Text and item location entries:
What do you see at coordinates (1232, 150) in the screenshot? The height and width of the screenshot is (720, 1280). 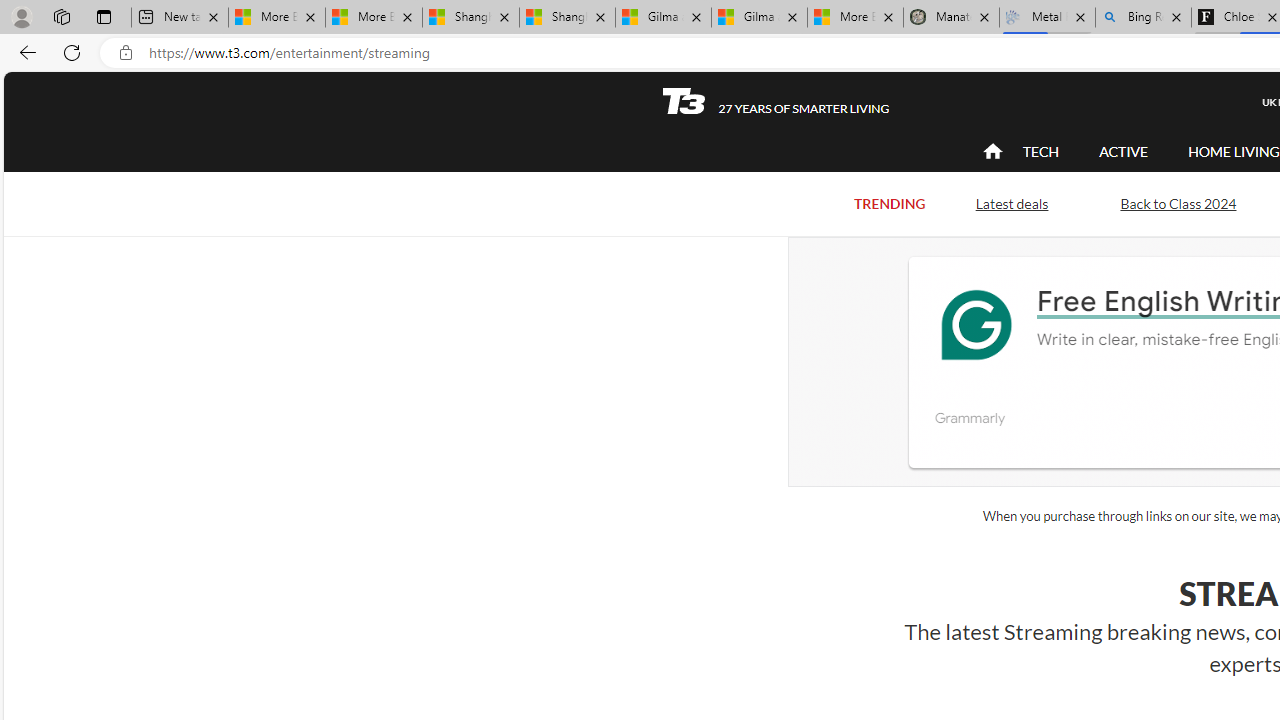 I see `'HOME LIVING'` at bounding box center [1232, 150].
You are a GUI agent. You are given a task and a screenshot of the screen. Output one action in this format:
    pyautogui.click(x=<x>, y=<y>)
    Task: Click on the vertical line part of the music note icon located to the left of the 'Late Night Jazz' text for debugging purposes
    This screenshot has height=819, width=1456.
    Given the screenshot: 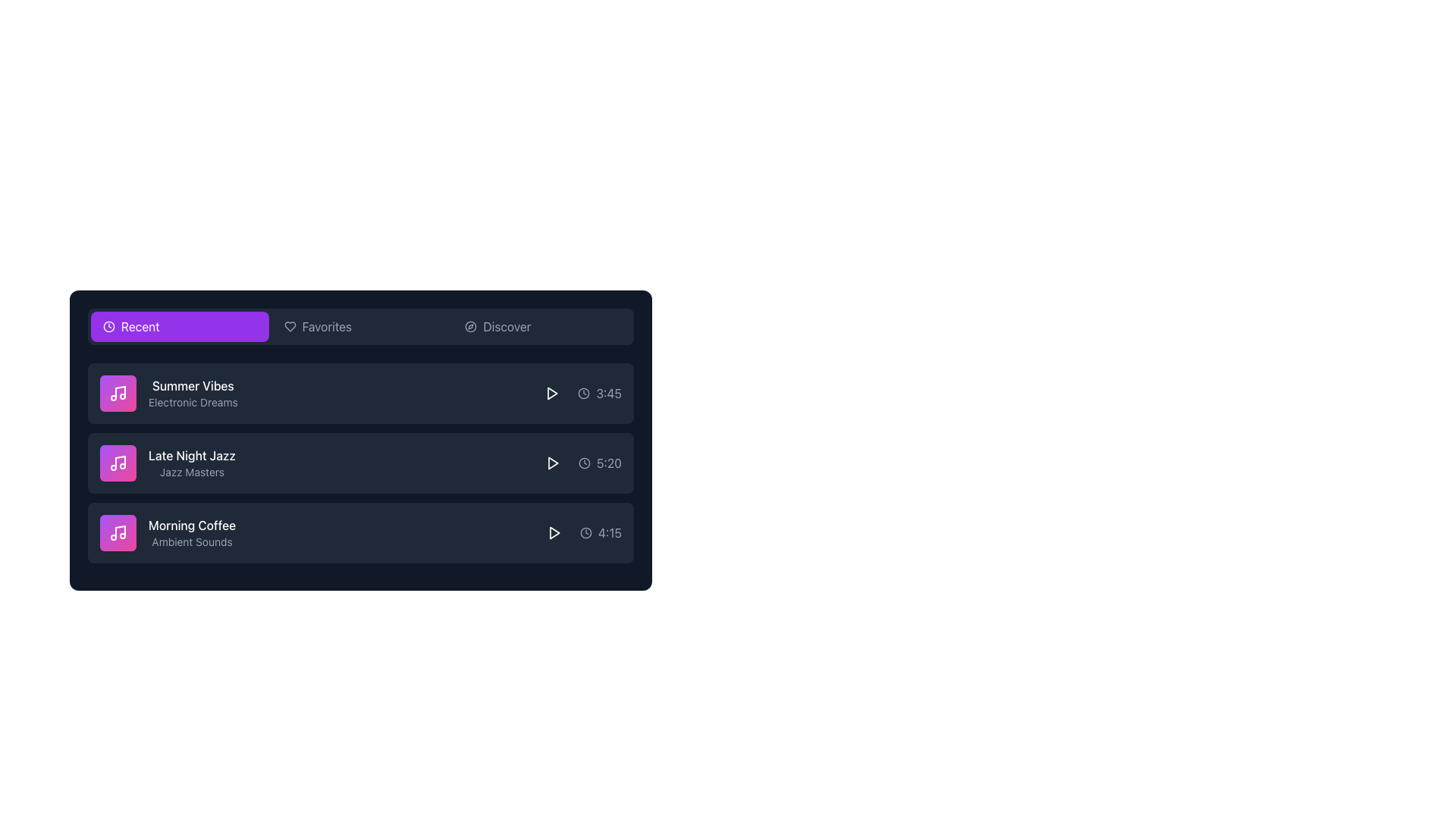 What is the action you would take?
    pyautogui.click(x=119, y=461)
    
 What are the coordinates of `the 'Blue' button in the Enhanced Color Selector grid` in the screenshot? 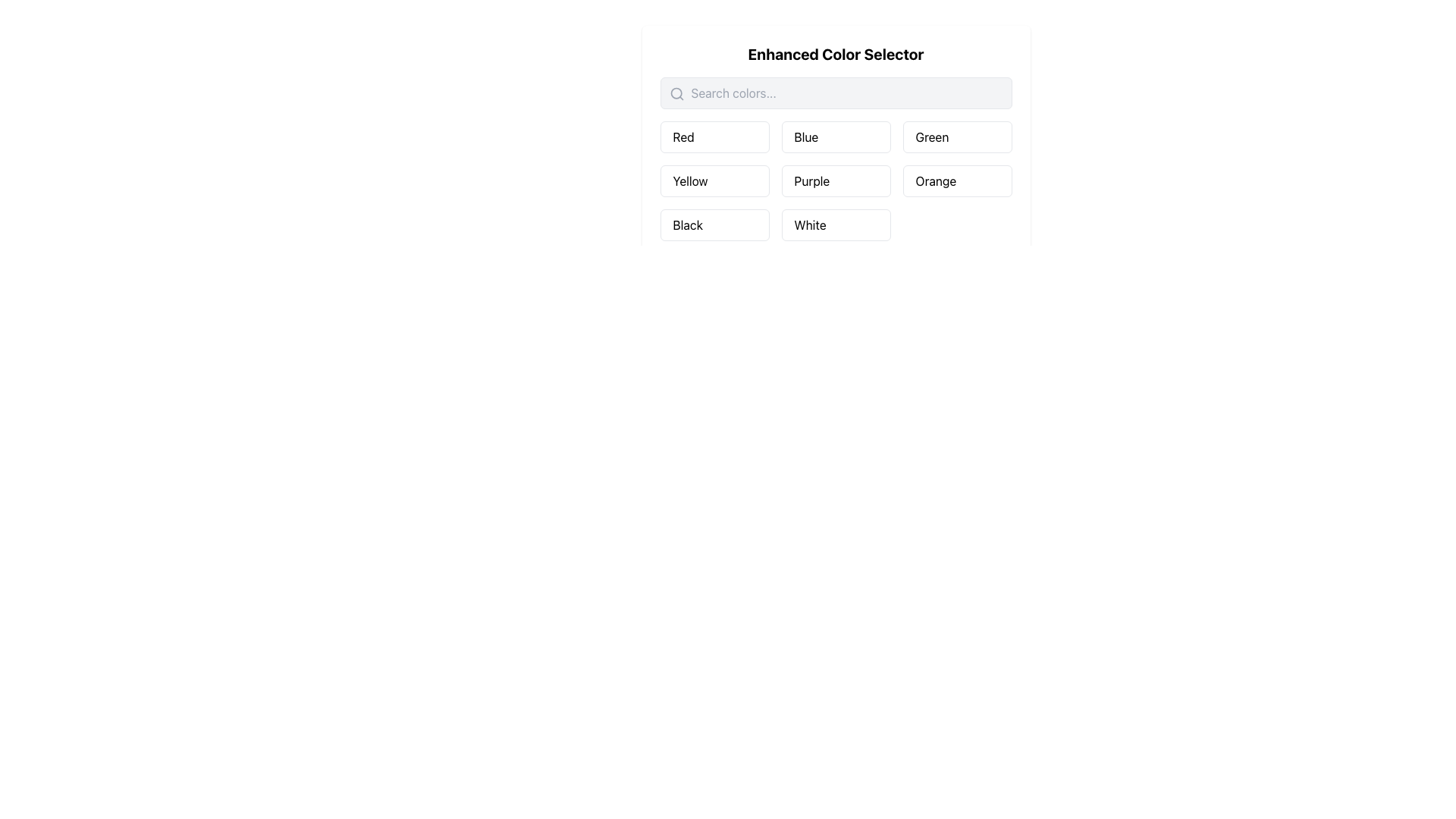 It's located at (805, 137).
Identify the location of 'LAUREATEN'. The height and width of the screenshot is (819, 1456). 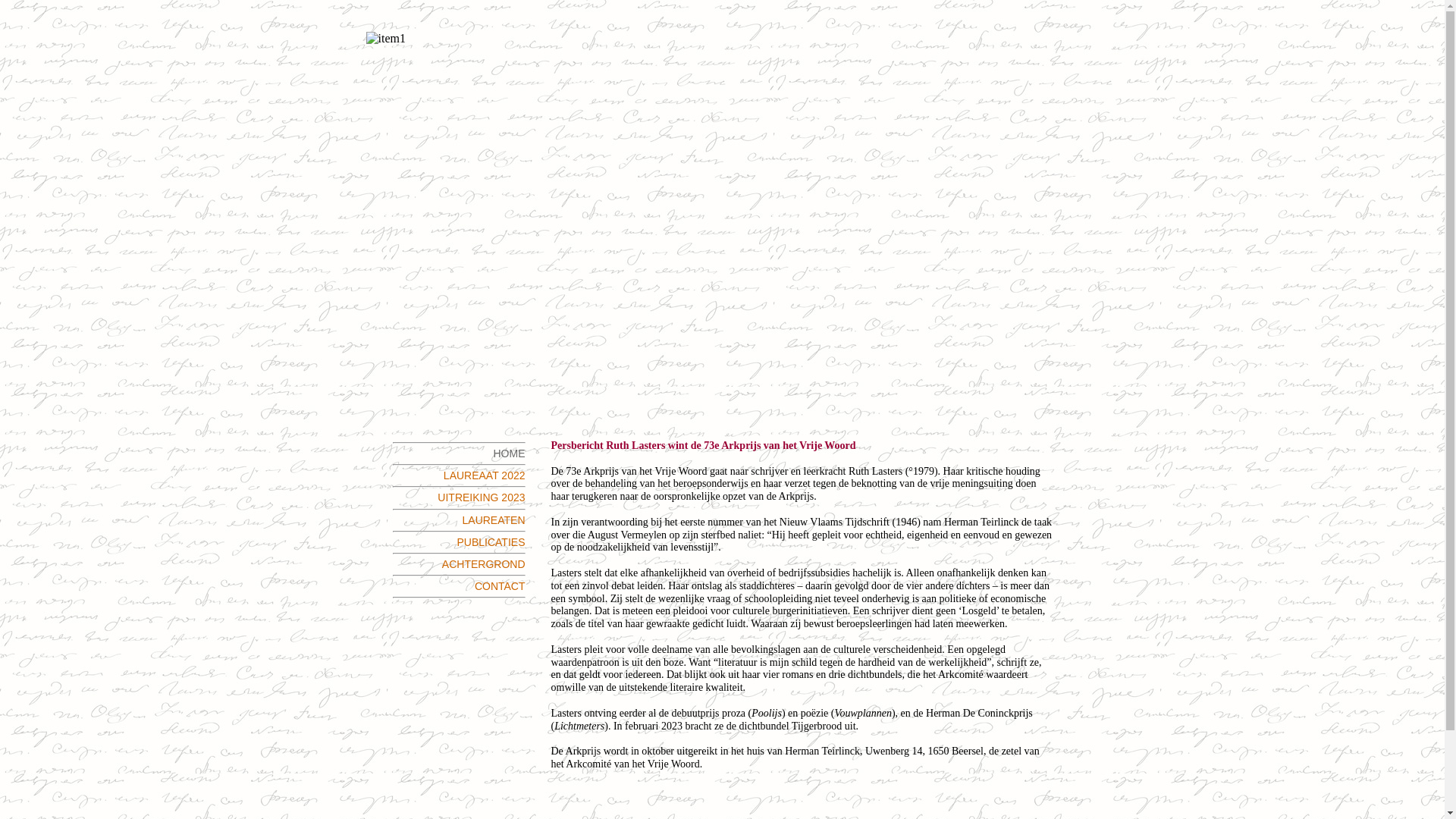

Exercise aim: Copy out the lines of the rows above without any changes, starting at the line containing "You are a GUI" and ending with the line containing "Task: Click on", both included.

Complete output:
You are a GUI agent. You are given a task and a screenshot of the screen. Output one action in this format:
    pyautogui.click(x=<x>, y=<y>)
    Task: Click on the vertical line part of the music note icon located to the left of the 'Late Night Jazz' text for debugging purposes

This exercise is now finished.